Melissa Donovan’s blog Writing
Forward features a post titled “Writing Tips for Getting and Staying
Organized.” Donovan gives advice for keeping printed and digital writing
material orderly, but focuses on shifting towards overall digital organization.
She recommends keeping everything writing-related in
folders, while stressing the importance of subfolders that can be tailored to
very specific fields.
Here are the subdirectories she has included within her “Writing”
folder:
- Notes and Ideas: Notes on the craft of writing and
random ideas that don’t fit anywhere else.
- Templates and worksheets: Blank character sketches or
world-building worksheets as well as story-writing guides, like the Hero’s
Journey.
- Completed Works: Pieces that are ready to be sent out
or published.
- In Progress: anything that is not polished, with the
following sub-folders:
- Fiction
- Poetry
- Non-fiction
- Scripts
- Journals and Freewrites: pretty self-explanatory.
- Feedback: feedback and critiques that I have given and
received.
- Submissions: copies of work that I’ve submitted along
with a spreadsheet for tracking submissions.
- Research for Writing Projects: information that I’ve
found online and have saved because I think it might come in handy someday
for one of my projects. Now that I use Evernote to clip material from the
web, this folder has become an archive.
Donovan also recommends taking
advantage of software and online tools. Since she began to use Evernote, her “Research
for Writing Projects” subfolder is more of an “archive,” Donovan says.
Evernote
is a note taking/capturing software capable of “web clipping” snippets of
information from the internet for future reference, making the jotting down of
lengthy URLs obsolete. Evernote also works effectively as a scanner, capturing
hand-written notes or sketches. Evernote is synchronized across your digital
devices, sharable, and has a text search feature. The basic version is free, allowing
for 60 MBs uploaded per month, while other plans are available at cost. Check
out the company’s blog for user tips
and creative use examples.
Freelance writer and blogger Laurie Pawlik-Kienlen covers the topic in her Blossom
blog post by guest writer Hope Hammond. Her suggestions focus on digital tools
that help the writer keep things straight from idea conception to finished
project.
For “mind-mapping”
or what many of us might call “brain-storming” or even “bubble charts,” Hammond
recommends the free software FreeMind.
From essays to keeping track of projects, FreeMind is one-click responsive.
This software seems like more of a one-page inclusive structure than a
collection of notes like Evernote, as shown in this video tutorial:
For those
who prefer a more rigid outline to get ideas and sections of writing arranged
better, WorkFlowy, whose company homepage
touts that many other great digital giants and books relied heavily on this “notebook
for lists” during creation. Interactive outlines with bullet points that can
collapse, zoom into subheadings, be relocated or marked as complete are crisp,
clear and oh-so linear.
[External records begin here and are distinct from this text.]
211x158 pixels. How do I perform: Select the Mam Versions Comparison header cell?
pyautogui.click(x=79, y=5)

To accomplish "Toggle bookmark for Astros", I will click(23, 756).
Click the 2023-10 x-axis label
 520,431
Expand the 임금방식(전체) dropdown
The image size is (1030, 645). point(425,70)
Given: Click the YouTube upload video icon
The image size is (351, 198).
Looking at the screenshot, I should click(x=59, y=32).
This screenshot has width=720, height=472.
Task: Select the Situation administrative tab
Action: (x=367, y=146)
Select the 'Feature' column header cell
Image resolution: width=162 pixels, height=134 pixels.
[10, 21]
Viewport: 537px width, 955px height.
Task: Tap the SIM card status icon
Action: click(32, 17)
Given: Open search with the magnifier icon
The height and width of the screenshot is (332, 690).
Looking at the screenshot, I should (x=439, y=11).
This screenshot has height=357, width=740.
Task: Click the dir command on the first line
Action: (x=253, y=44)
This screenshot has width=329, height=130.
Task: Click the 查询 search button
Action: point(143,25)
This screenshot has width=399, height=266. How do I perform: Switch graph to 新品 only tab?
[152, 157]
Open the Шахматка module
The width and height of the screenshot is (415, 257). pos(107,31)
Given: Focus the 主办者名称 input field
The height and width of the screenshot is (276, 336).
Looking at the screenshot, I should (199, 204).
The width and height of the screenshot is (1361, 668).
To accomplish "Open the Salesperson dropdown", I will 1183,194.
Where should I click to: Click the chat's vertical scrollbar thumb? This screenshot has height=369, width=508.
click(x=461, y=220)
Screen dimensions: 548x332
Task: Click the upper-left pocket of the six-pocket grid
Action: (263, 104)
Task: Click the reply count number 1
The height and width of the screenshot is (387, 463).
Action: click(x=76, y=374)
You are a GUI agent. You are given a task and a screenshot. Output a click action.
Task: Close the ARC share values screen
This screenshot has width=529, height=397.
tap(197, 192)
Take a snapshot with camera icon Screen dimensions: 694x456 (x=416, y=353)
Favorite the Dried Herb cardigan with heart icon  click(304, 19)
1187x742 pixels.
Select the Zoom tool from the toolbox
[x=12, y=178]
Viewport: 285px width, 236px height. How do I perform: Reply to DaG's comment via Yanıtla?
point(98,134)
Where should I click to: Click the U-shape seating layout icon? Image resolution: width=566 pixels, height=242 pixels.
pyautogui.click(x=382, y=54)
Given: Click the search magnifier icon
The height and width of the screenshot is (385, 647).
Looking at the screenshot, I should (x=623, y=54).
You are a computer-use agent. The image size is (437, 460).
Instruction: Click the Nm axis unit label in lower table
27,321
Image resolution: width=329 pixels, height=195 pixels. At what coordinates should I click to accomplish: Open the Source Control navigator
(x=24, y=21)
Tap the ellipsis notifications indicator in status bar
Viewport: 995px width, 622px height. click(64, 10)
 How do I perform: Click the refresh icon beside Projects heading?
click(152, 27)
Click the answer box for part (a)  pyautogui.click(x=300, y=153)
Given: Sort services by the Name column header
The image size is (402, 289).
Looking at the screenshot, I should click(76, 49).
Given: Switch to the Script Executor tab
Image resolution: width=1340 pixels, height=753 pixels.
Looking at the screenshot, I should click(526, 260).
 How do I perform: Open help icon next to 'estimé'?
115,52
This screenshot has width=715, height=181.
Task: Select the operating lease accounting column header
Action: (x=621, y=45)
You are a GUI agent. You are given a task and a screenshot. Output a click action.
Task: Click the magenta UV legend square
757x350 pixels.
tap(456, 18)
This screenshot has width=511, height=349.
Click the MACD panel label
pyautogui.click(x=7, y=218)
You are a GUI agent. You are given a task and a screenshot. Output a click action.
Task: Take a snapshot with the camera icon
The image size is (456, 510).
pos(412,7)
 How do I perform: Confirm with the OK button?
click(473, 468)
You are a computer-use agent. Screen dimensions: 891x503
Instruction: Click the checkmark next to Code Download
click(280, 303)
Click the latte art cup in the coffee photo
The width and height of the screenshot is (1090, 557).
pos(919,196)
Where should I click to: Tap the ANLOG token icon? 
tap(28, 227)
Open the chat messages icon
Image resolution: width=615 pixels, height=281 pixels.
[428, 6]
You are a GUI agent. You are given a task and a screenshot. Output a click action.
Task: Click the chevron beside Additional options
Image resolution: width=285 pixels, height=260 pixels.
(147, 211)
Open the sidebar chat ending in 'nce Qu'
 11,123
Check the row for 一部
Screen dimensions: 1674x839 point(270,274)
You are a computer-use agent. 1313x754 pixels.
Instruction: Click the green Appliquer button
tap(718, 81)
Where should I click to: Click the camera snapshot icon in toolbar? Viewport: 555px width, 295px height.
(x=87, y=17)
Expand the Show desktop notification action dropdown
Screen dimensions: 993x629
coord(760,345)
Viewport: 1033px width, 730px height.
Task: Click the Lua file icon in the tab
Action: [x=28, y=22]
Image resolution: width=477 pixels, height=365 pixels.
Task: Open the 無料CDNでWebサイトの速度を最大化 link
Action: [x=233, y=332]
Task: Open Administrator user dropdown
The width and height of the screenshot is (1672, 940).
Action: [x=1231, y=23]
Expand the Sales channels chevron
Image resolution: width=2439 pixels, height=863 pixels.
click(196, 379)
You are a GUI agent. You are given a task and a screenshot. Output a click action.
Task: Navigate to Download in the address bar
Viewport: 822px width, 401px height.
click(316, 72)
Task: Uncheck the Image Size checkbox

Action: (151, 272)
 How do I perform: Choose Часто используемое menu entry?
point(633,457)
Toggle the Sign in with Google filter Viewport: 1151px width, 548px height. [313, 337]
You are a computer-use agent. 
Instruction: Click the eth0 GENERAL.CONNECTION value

Hashtag filters can be used to skip to certain sections
of the outline as well for quick navigation.
Anyone
like the somewhat complex combination of outline and brainstorm that is a
flowchart? Try Gliffy software.
Drag-and-drop shapes and templates make “no expertise necessary,” and like
Evernote, ease of sharing and collaboration is key. Gliffy is Google Drive
integrated and Visio document compatible, depending on standard or business
version. Both are less than $10.00 per month.
Digital
tools can be immensely helpful for molding ideas, capturing interesting
influences and inspirations while making their source INSTANTLY recognizable
every time you view them, and grouping the actual structure of a piece of
writing. Hopefully with these tools, you will be less likely to lose track of
who said what when; entire “characters,” including the nonfiction kind, can be
mapped out this way, so connections don’t get lost along the way.